Eating a mainly “whole-food, plant based” diet is not only good for your health but also good for the planet as it takes far less resources (water, food, land and energy) to produce edible plants as it does to produce edible animals.
Even so, the way that food crops are usually produced (using huge amounts of chemical fertilizers, insecticides and energy in a monoculture system) and then distributing far afield, is also highly inefficient, energy intensive and damaging to the ecosystem.
One way around this is to farm foods locally in what is called “Edible Forest Gardens” (both plants and animals in a mutually beneficial system) using Permaculture principles.
“An Edible Forest Garden is a perennial polyculture of multipurpose plants. Most plants regrow every year without replanting: perennials. Many species grow together: a polyculture. Each plant contributes to the success of the whole by fulfilling many functions: multipurpose. In other words, a forest garden is an edible ecosystem, a consciously designed community of mutually beneficial plants and animals intended for human food production.” (quote from Edible Forest Gardens, Vol 1, by Dave Jacke with Eric Toensmeier)

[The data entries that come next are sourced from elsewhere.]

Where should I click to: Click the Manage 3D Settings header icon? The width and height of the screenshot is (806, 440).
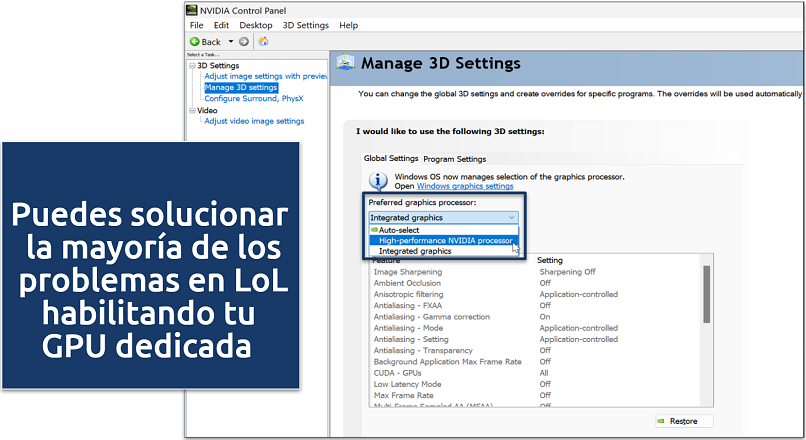(345, 63)
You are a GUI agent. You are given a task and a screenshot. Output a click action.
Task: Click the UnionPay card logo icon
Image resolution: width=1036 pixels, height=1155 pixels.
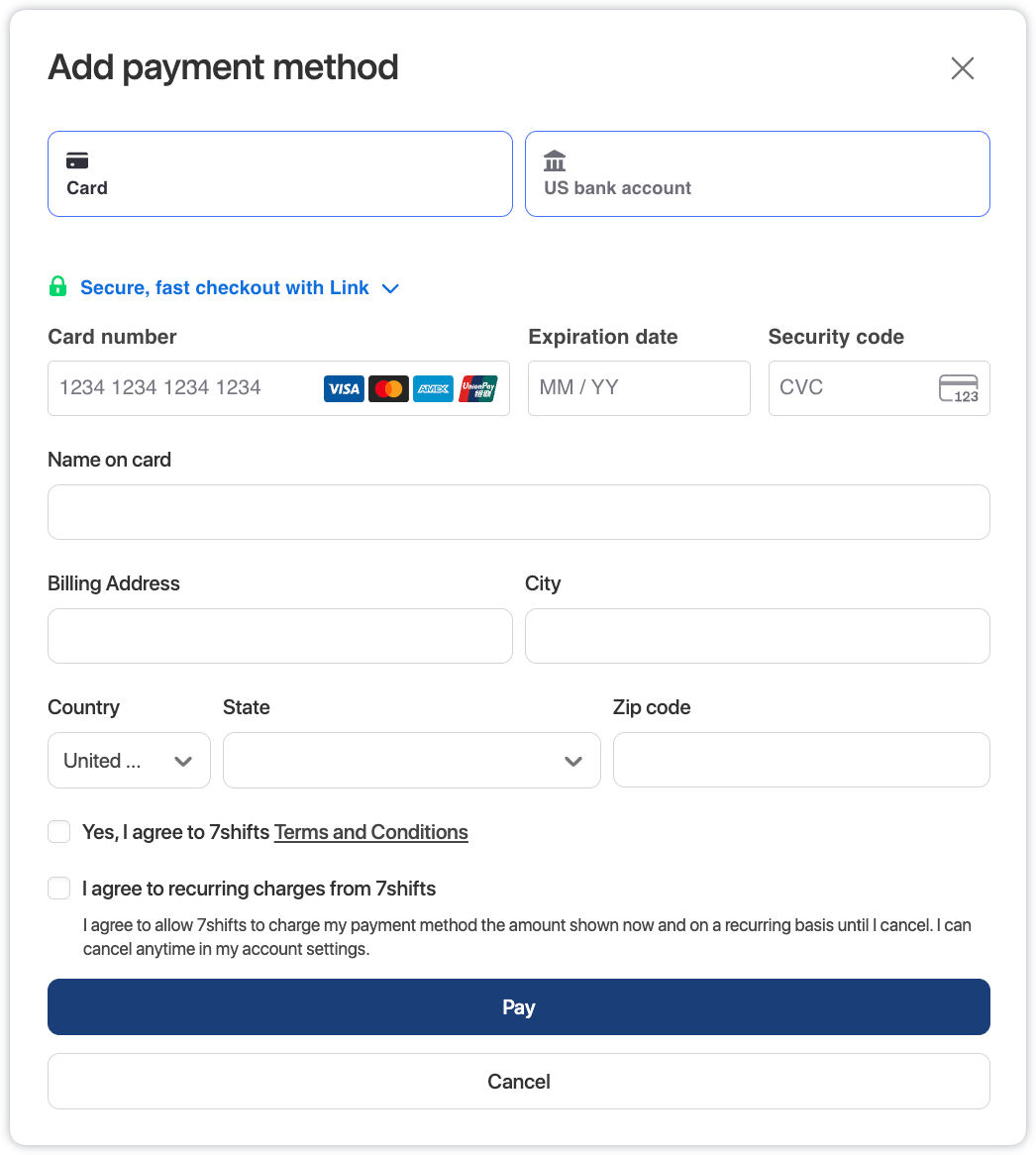pyautogui.click(x=477, y=388)
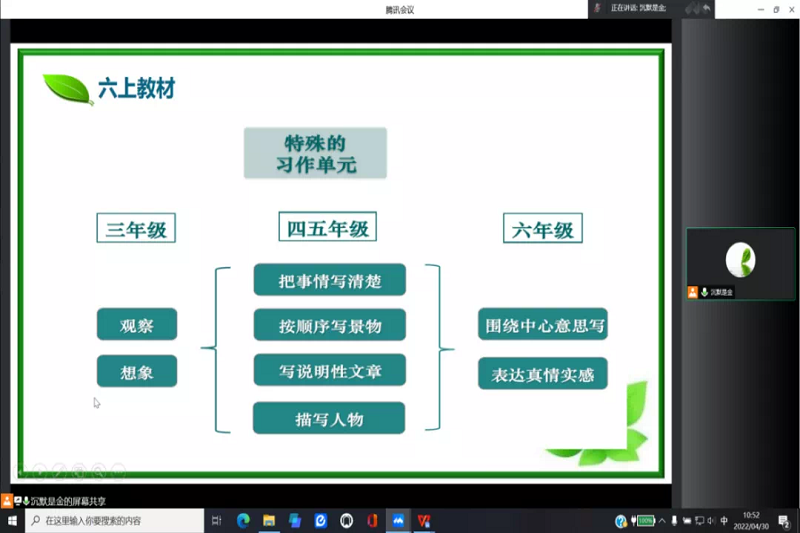Click the reply arrow in speaker bar

click(x=707, y=8)
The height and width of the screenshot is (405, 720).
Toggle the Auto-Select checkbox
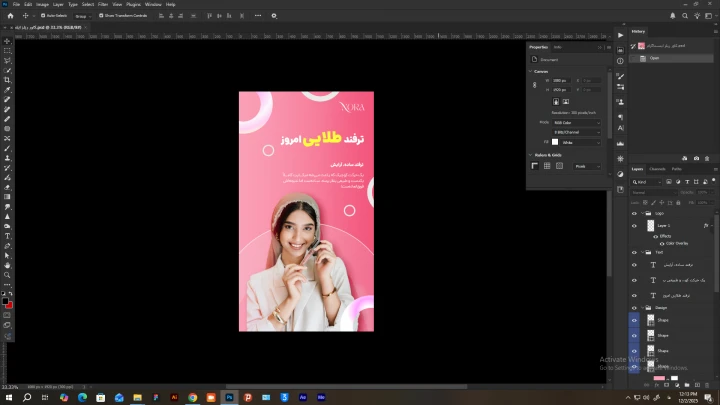pos(41,16)
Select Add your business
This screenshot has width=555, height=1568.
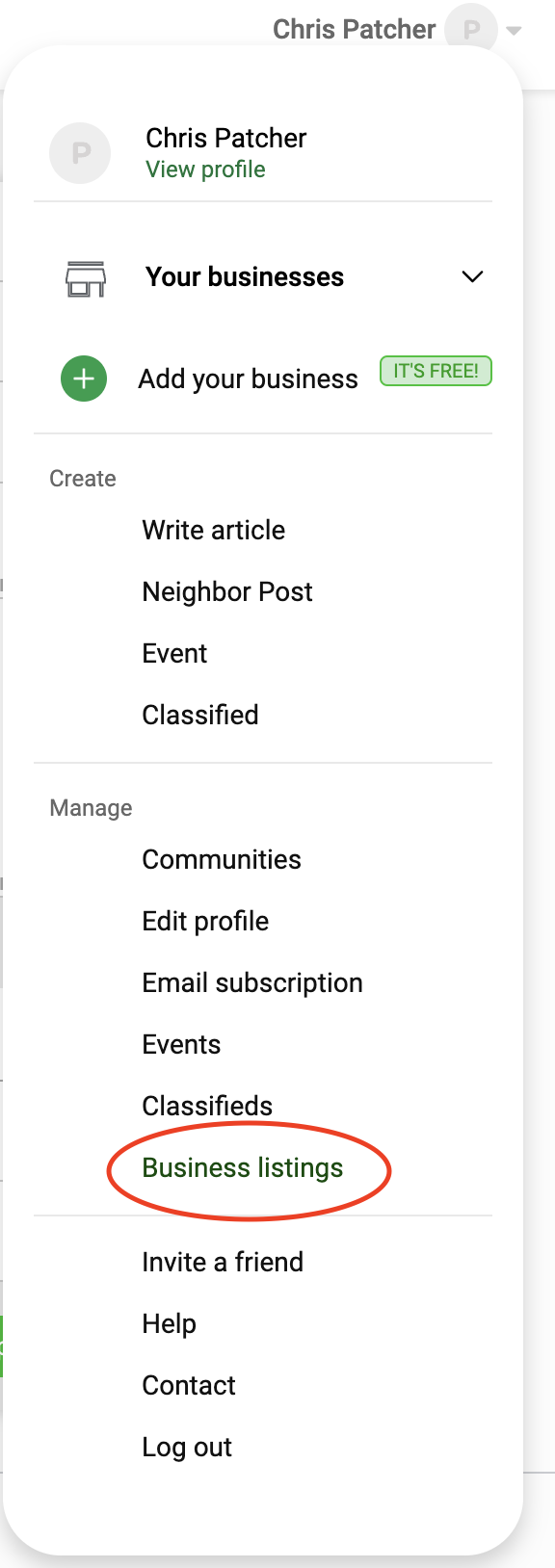click(x=249, y=379)
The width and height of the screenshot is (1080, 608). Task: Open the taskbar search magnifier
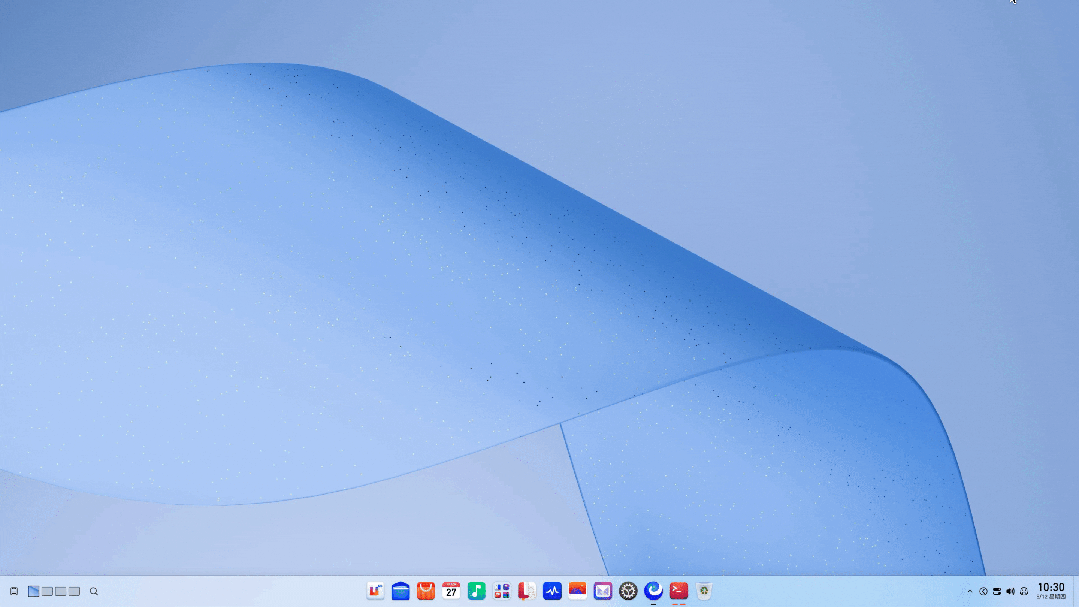(x=94, y=591)
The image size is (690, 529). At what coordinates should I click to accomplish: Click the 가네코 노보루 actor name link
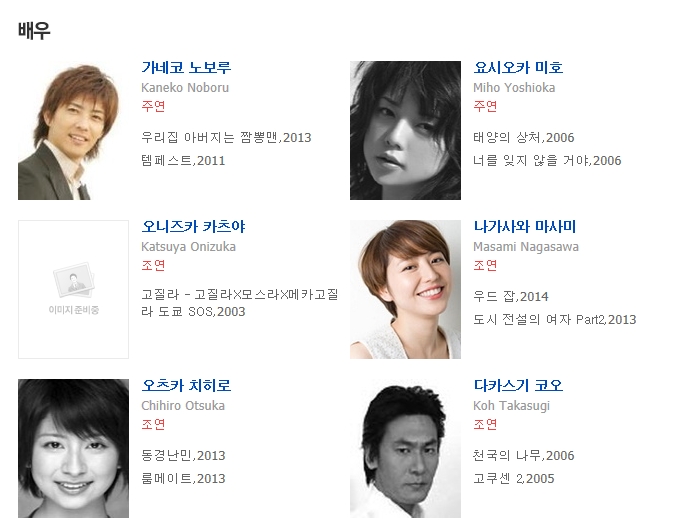pos(186,67)
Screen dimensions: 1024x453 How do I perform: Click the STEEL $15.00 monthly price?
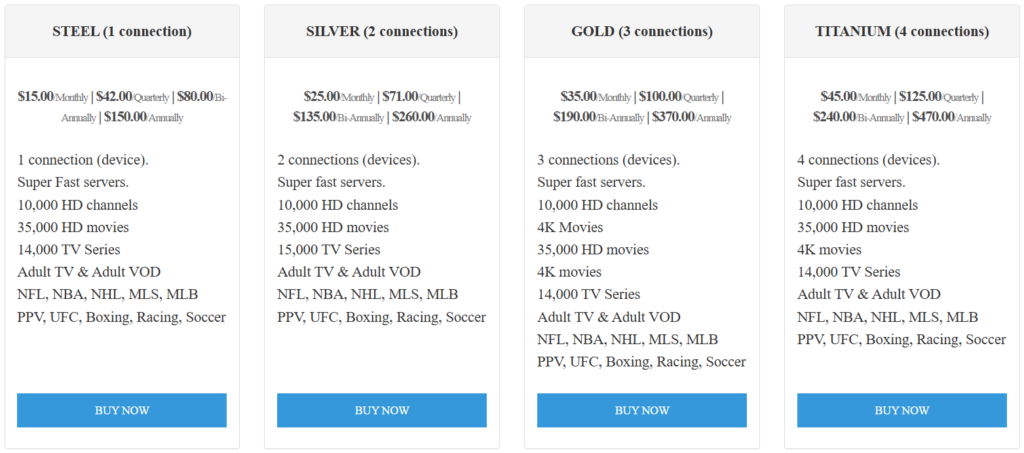(x=36, y=97)
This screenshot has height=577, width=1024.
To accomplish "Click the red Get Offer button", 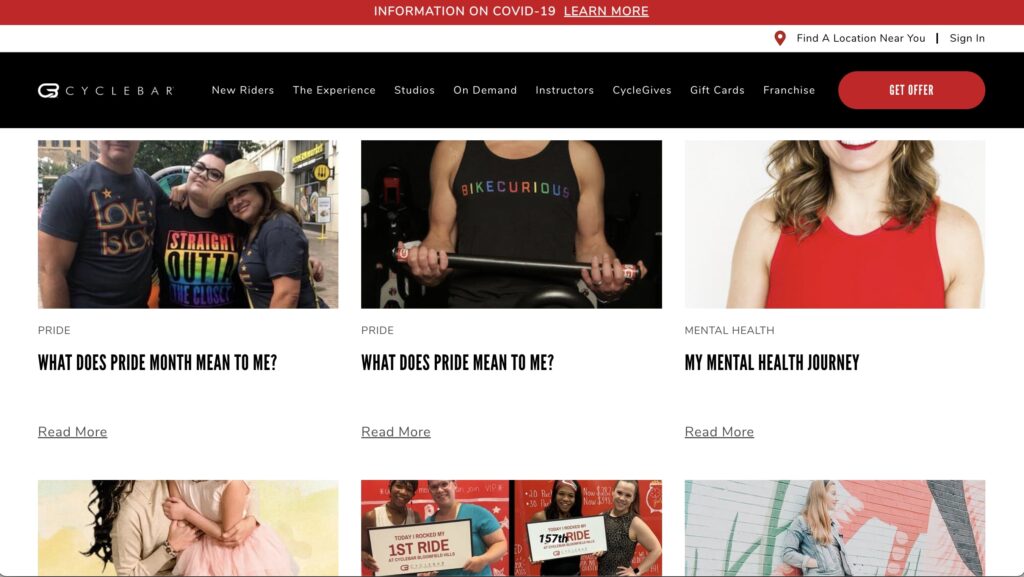I will (x=912, y=90).
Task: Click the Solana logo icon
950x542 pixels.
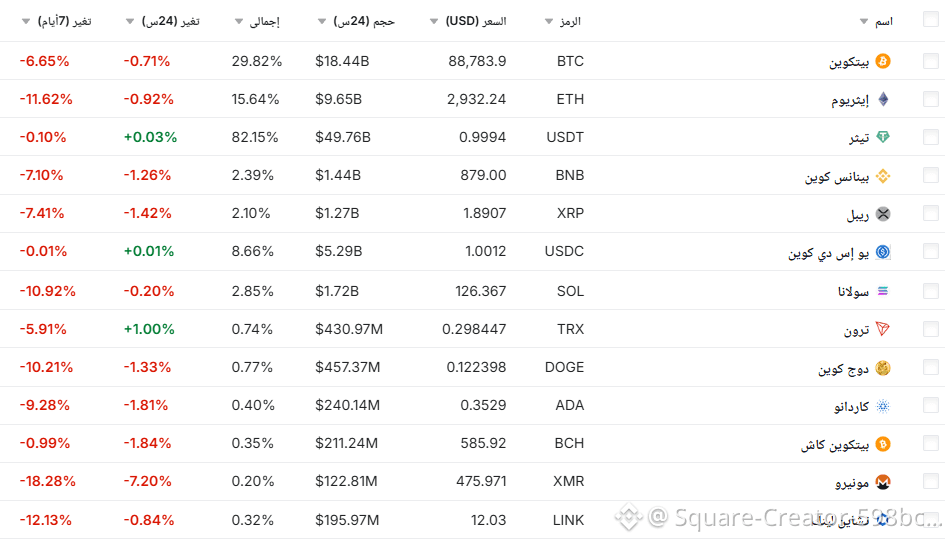Action: click(x=883, y=291)
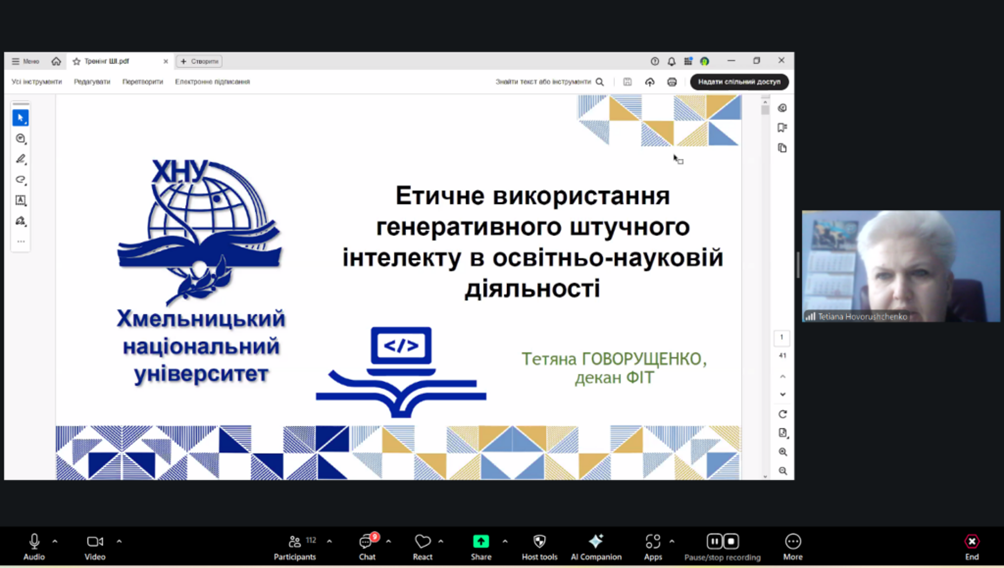Click the Створити new tab button

tap(200, 61)
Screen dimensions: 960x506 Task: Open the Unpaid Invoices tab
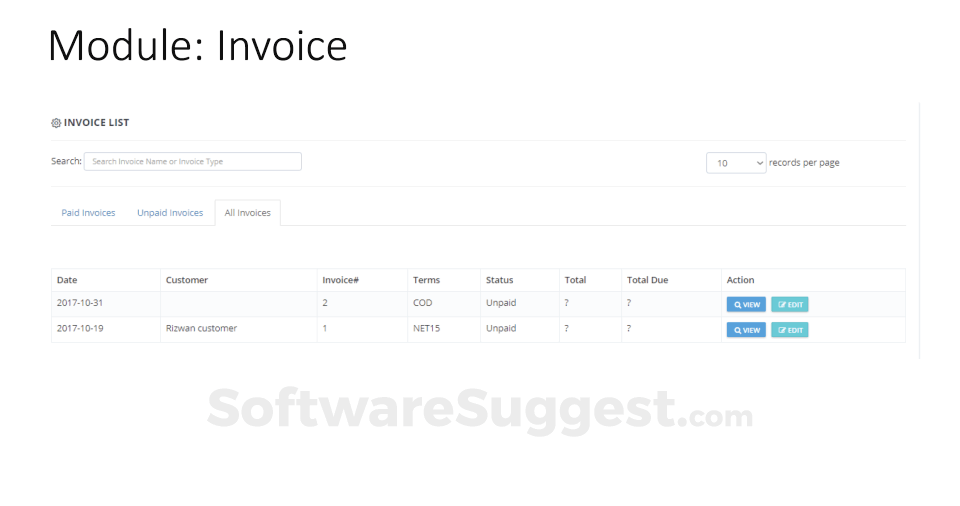click(x=170, y=213)
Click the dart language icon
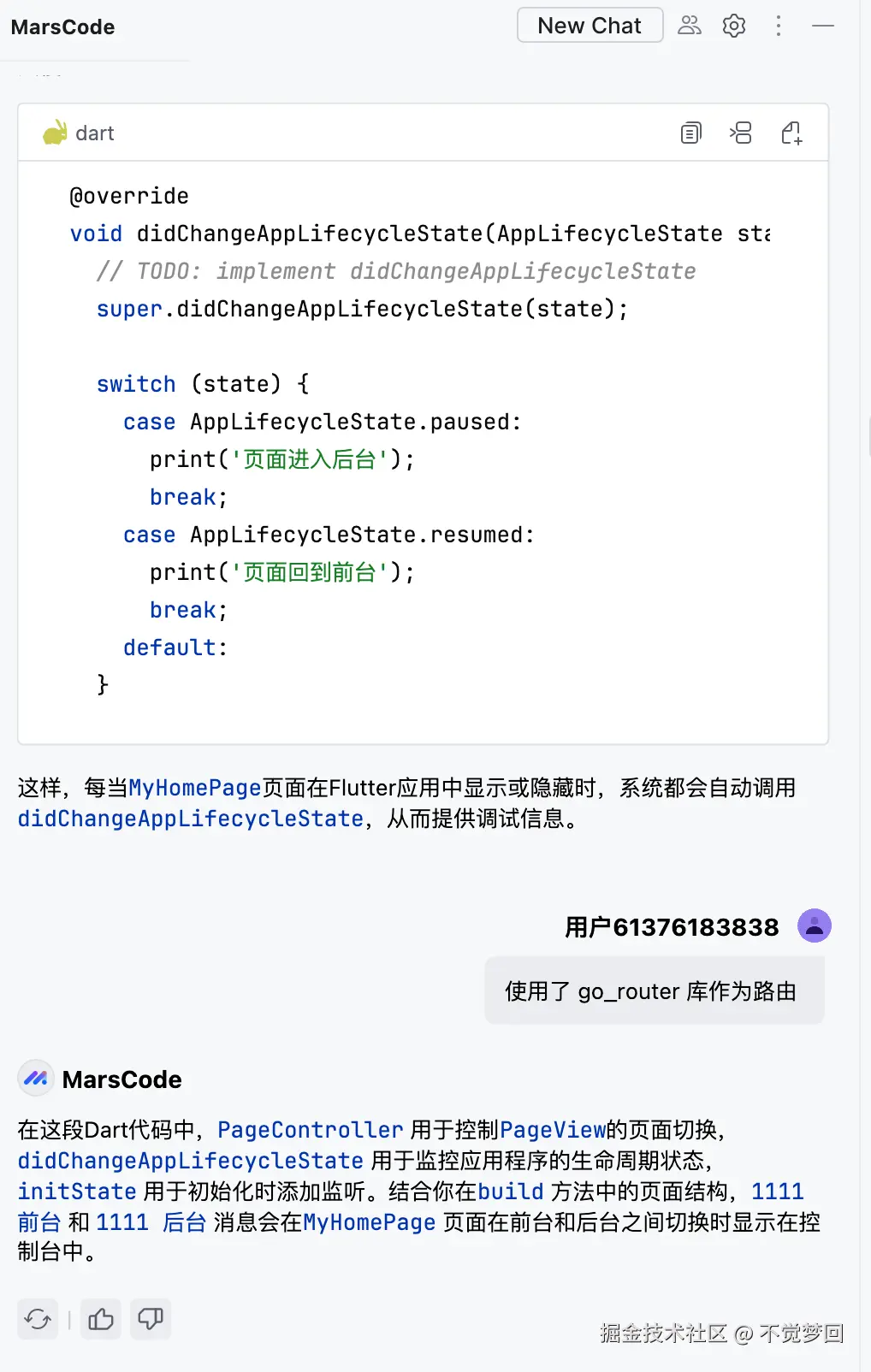The width and height of the screenshot is (871, 1372). click(x=56, y=133)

Another way (which is the way I have decided to go) is to use Aquaponics to grow organic fruit, nuts, vegetables and fish in my own back garden in a sustainable low energy and low water system for myself, friends and neighbours.
So what is Aquaponics?
Aquaponics is an integrated aquaculture (growing fish) and hydroponic (growing soilless plants) system that mutually benefits both environments. Aquaponics uses no chemicals, requires one tenth or 10% of the water needed for field plant production and only a fraction of the water that is used for fish culture.
The waste from the fish tank is converted first to nitrite and then to nitrate by naturally occurring bacteria in the grow beds which is then used as food by the plants. The only external input to the system is food for the fish.
Both systems complement each other as a single unit, not as separate units.
Once the system is initialized the water stays Ph balanced and remains crystal clear. The water is recycled with a small amount of water added weekly to compensate for what is lost by evaporation and transpiration by the vegetables.
The fish produce waste (mainly ammonia) which is continually pumped out of the fish tank into the grow beds where the naturally occurring bacteria convert the Ammonia first to Nitrite then to Nitrate. The grow beds are filled with 20mm gravel, which is the growing media, and effectively filter the water of fish waste before draining into the sump tank. Here, the single pump, pumps the clean water back into the fish tank. This is called a CHOP (Constant Height, One Pump) system.
My system will be housed in a 6 meter by 7 meter greenhouse and be comprised of a 2300 liter fish tank, 6 grow beds, a fingerling tank and seedling propagation area. Water from the roof of the greenhouse will be captured by a water and be used to top up the fish tank. Electricity will be supplied from my house by way of my 5kw solar panel array, effectively making the whole system completely sustainable.
Food for the fish will be largely grown on site (Maggots, Worms and Duck Weed).
As the system will be completely enclosed in a controlled environment I expect to extend the growing season for all plants and thus maximize diversity and variety throughout the year.
The system, once matured, should produce enough food for many families and is intended to make enough money to be self-sufficient and be used as an educational facility as a way of encouraging others to set up similar systems.
I expect to stock the fish tank with fingerlings and start growing by May/June 2013.
I will post all developments as they arise and share my learning curve with you, the good, the bad and the ugly.